FCNS: Falsifiable Detection
The engine includes the Financial Crime Network Simulator (FCNS): the first synthetic benchmark that measures AML detection accuracy against realistic criminal behaviour. Eight FATF typologies. Three jurisdiction packs (NL, UK, DE) calibrated against national statistics. Adversarial criminals that adapt when caught. Systemic noise from real banking infrastructure quirks. Macro-economic shocks. 16 formally defined scoring metrics. Every detection claim is testable, reproducible, and falsifiable. No other vendor can prove their detection works. We publish the proof.
GPU-Native Computation
All detection, scoring, federation, and simulation runs on GPU. 396,000 lines of C++ and CUDA. 493 GPU kernels covering detection, federation, cryptography, simulation, attestation, and adversarial fuzzing. Over 150 million policy evaluations per second. 500,000 entities evaluated in under 2 seconds. Zero CPU fallback paths in the detection pipeline. Every kernel is a CUDA global function in a dedicated compute file. Tests call GPU kernels directly with device memory. No CPU wrappers hiding GPU execution. The engine does not use GPU as an accelerator. GPU is the only execution path.

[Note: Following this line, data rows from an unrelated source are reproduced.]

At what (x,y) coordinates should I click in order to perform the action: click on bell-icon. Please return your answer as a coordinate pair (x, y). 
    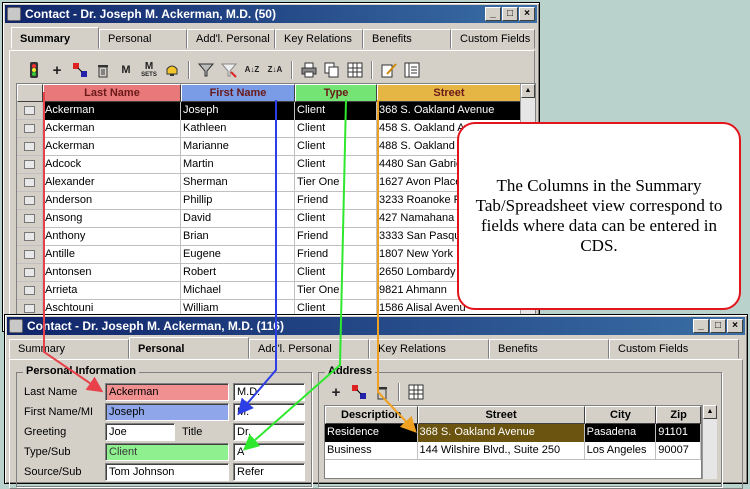
    Looking at the image, I should click on (172, 70).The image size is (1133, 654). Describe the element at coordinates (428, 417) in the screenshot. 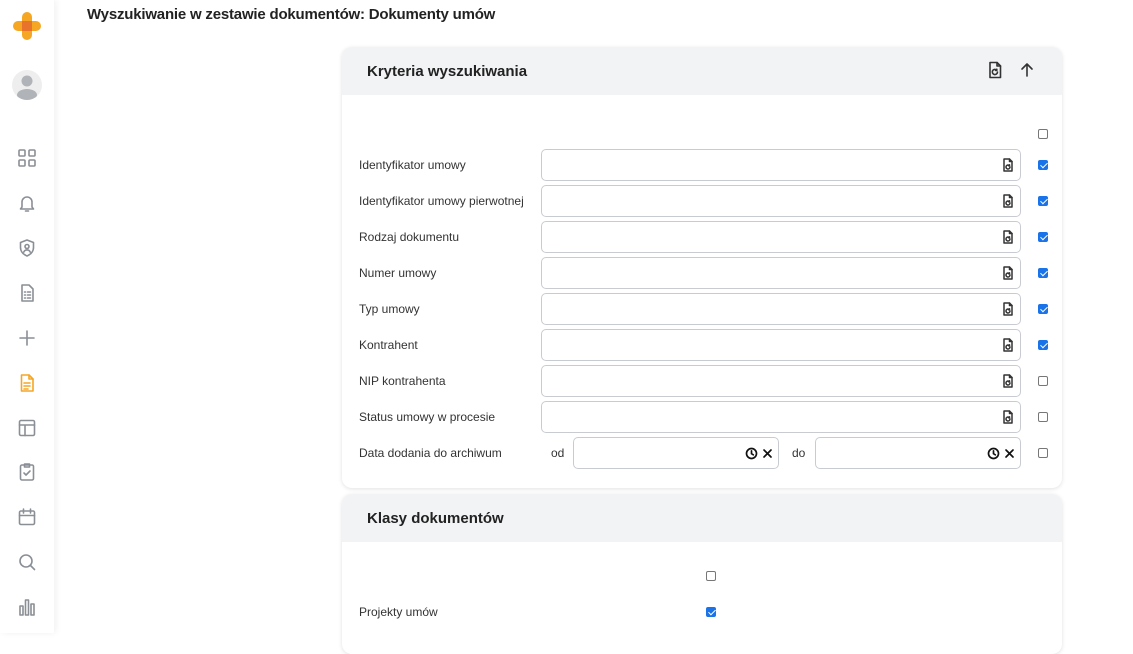

I see `criteria-label: Status umowy w procesie` at that location.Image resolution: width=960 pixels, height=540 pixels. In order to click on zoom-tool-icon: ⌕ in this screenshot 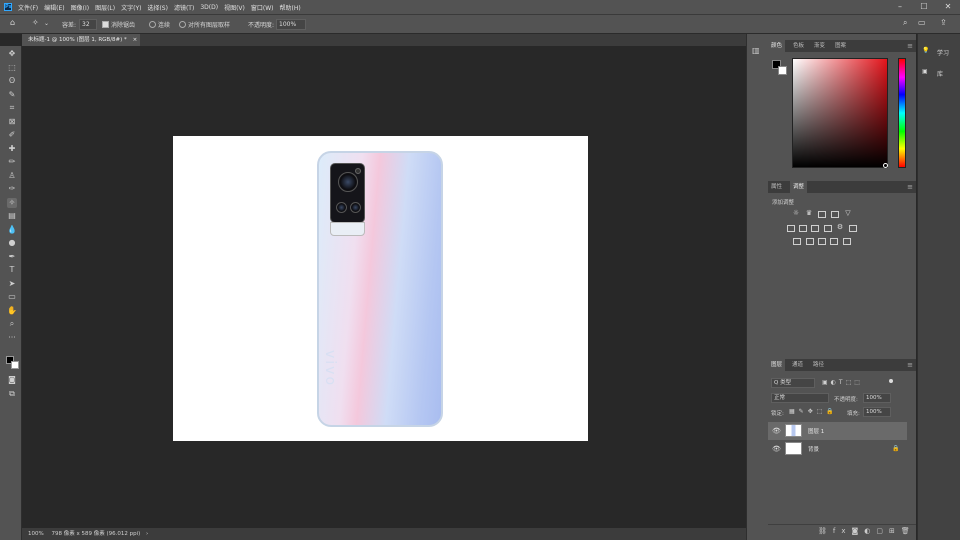, I will do `click(12, 324)`.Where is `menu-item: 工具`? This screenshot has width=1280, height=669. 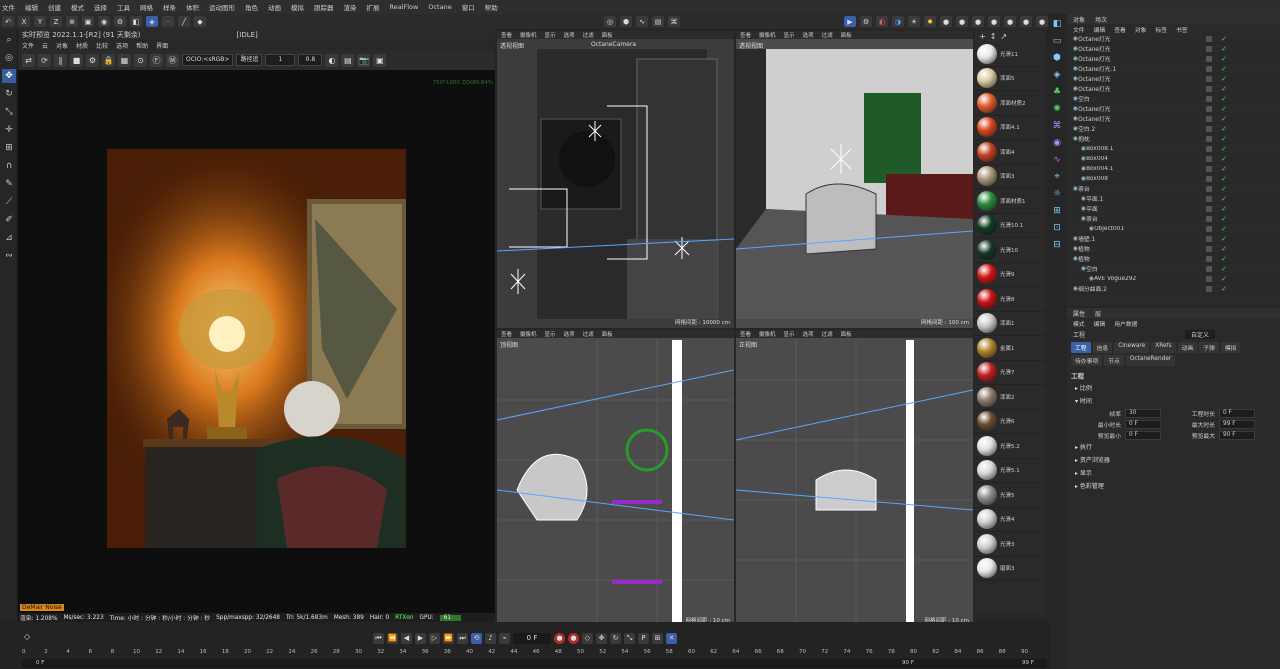 menu-item: 工具 is located at coordinates (124, 7).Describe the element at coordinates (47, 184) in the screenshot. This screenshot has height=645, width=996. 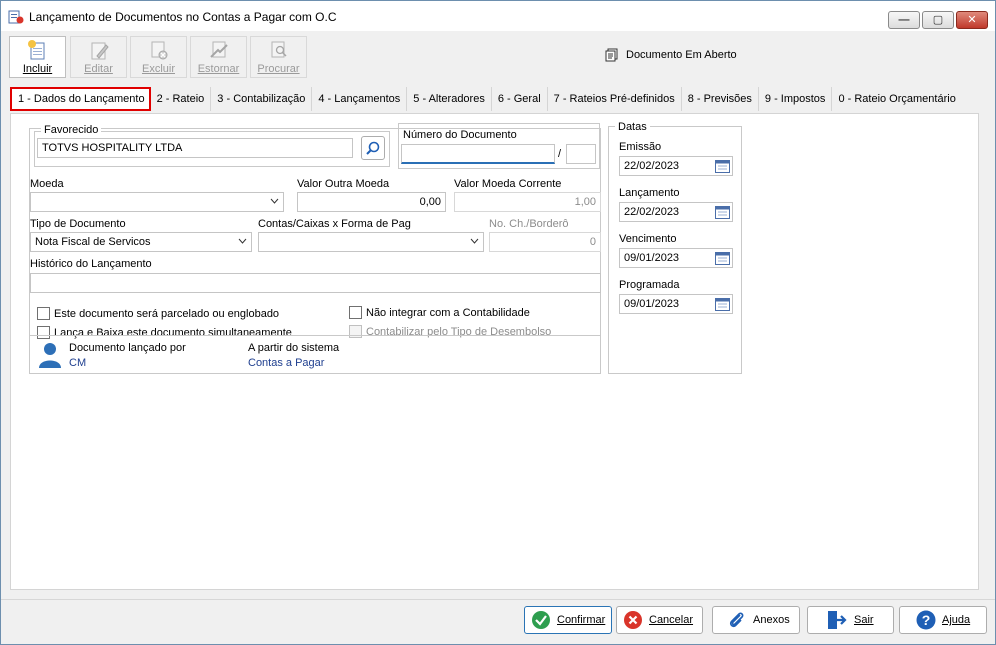
I see `moeda-label: Moeda` at that location.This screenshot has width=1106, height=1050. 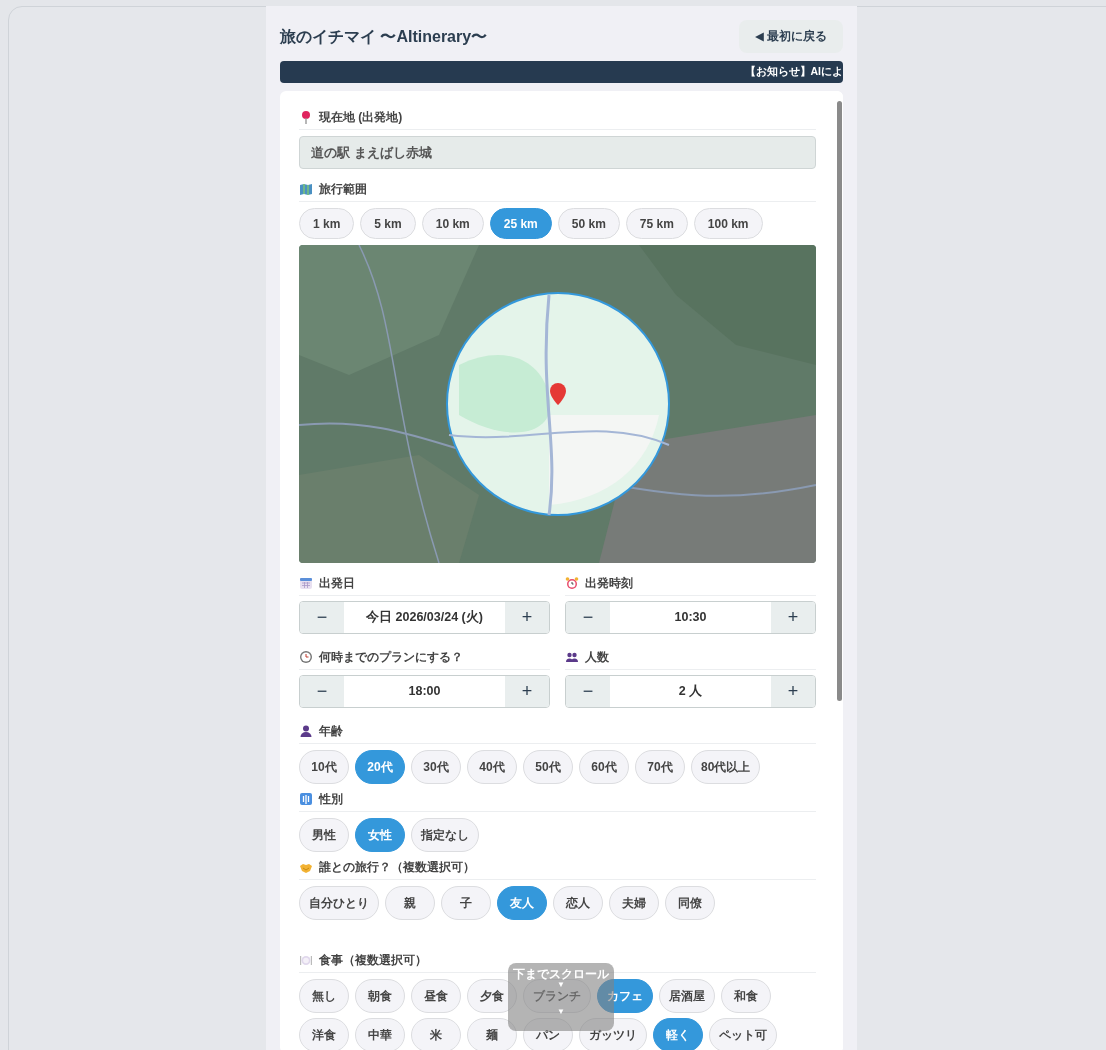 I want to click on option-chip: 5 km, so click(x=388, y=224).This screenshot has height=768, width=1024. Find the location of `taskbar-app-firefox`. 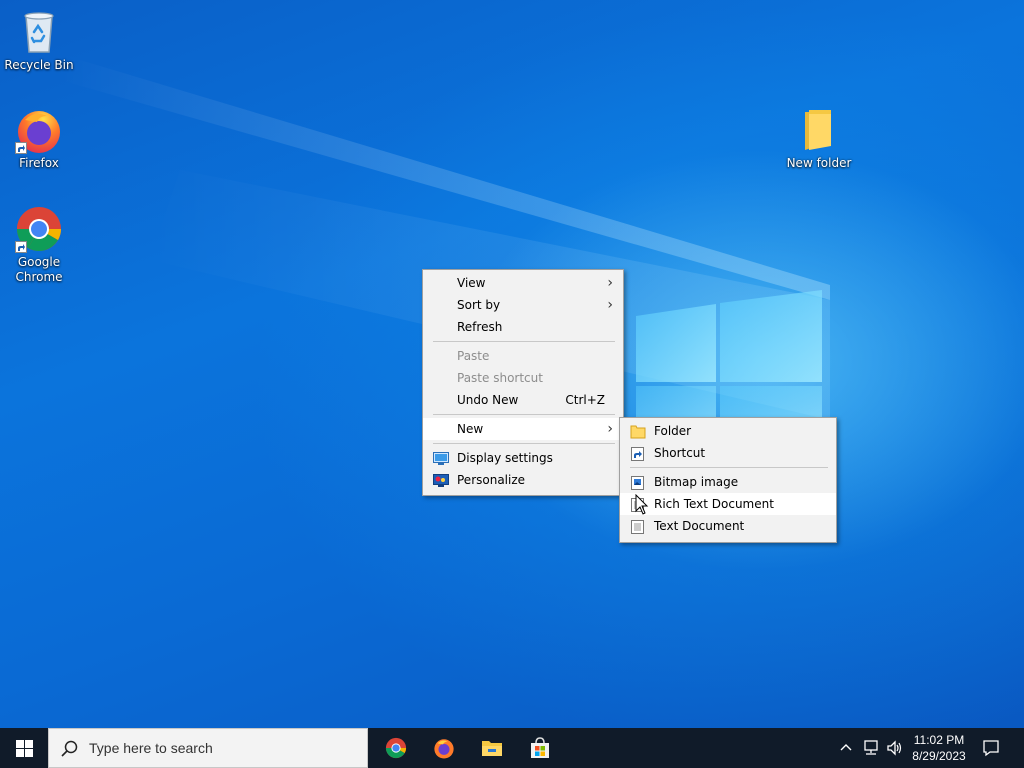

Privacy-Preserving Federation
Cross-bank detection uses Multi-Party Computation: the data never leaves the bank. Private Set Intersection for identity matching. Arithmetic Secret Sharing and Garbled Circuits for joint risk computation. Oblivious Transfer Extension for efficient protocol execution. The federation protocol runs over the open internet. The security is in the cryptography, not the network. Same elliptic curve foundations as Bitcoin, stronger privacy guarantees. Benchmarked at 602 milliseconds for three-bank federation with zero false positives.
Defence-Grade Build
The engine is compiled with memory protection (buffer overflow detection, address space randomisation, data execution prevention), control flow integrity (preventing return-oriented programming attacks), side-channel mitigations (Spectre variant protection), and runtime memory corruption detection. These protections are enabled for every build configuration, not just release builds. The security posture exceeds typical financial services software requirements and aligns with standards expected in critical national infrastructure.
Reproducible Binaries
Every compilation of the same source code produces a byte-identical binary. No timestamps, no random seeds, no build environment leakage. A regulator or auditor can independently verify that the deployed binary matches the audited source code. Supply-chain integrity is a build property, not an afterthought.
Maximum Strictness
The codebase compiles at the highest available warning level with warnings treated as errors. Static analysis runs on every build. The engine enforces C++23 standard conformance with no compiler-specific extensions. Build-time contract enforcement ensures that GPU compute kernels and CPU data structures remain aligned. ABI mismatches between components are detected at compile time, not at runtime.
Proven Cryptography
All cryptographic operations use published, peer-reviewed algorithms. Ed25519 for digital signatures. X25519 for key agreement. Elliptic curve Diffie-Hellman for oblivious transfer base operations. Blake3 for hashing with domain separation. No custom cryptography. No proprietary ciphers. Every implementation is validated against known-answer test vectors from the relevant specification documents.
Exact Arithmetic
Financial computations use fixed-point arithmetic with explicit precision guarantees. No floating-point rounding errors in risk score comparisons or threshold evaluations. GPU compute kernels enforce the same precision constraints as CPU reference implementations, verified by cross-validation tests.